**Aufgabenstellung**. Sammle aus den Einträgen unten jede Zeile, in der das Wort „Point“ vorkommt, und schreib sie unverändert ab.

**Einträge zur Aufgabe**.
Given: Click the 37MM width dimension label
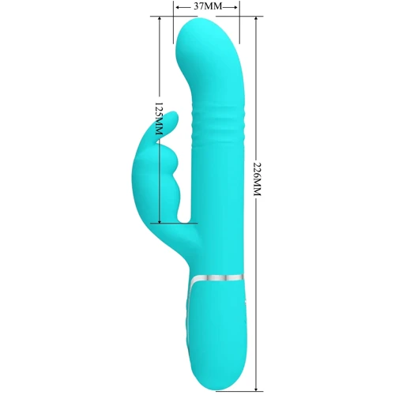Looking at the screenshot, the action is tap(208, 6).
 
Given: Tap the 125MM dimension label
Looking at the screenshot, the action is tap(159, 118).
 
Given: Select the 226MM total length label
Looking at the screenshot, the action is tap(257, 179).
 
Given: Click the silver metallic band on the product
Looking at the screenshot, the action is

--

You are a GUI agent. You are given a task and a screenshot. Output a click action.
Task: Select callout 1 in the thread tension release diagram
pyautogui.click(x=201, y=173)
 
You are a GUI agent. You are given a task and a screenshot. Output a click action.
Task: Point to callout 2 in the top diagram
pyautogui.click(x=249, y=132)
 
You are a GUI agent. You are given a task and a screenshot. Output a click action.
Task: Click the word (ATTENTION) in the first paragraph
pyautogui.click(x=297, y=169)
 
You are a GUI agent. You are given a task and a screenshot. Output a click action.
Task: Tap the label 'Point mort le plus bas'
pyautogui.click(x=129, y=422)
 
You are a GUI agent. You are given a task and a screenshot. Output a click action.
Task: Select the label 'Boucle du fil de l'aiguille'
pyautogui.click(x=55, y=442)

...

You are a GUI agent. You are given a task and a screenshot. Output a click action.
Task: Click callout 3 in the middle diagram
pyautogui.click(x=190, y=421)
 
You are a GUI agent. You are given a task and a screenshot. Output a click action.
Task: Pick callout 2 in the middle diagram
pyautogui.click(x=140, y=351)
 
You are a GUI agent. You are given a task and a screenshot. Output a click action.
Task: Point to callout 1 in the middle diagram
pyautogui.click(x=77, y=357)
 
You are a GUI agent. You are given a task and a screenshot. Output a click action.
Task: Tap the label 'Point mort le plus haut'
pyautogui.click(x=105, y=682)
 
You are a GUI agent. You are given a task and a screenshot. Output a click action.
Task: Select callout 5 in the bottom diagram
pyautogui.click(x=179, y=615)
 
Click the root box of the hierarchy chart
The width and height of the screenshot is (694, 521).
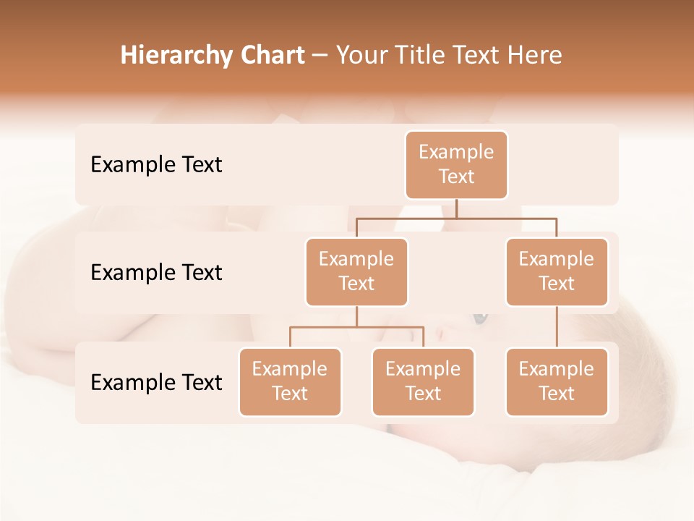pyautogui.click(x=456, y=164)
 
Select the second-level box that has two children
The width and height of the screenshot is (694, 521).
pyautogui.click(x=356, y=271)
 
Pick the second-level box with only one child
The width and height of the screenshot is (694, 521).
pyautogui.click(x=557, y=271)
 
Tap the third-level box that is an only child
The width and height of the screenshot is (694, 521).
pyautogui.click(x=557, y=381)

**Antwort**.
Task: Point to callout 2 in the top diagram
Task: Tap the label 'Point mort le plus bas'
Task: Point to callout 1 in the middle diagram
Task: Tap the label 'Point mort le plus haut'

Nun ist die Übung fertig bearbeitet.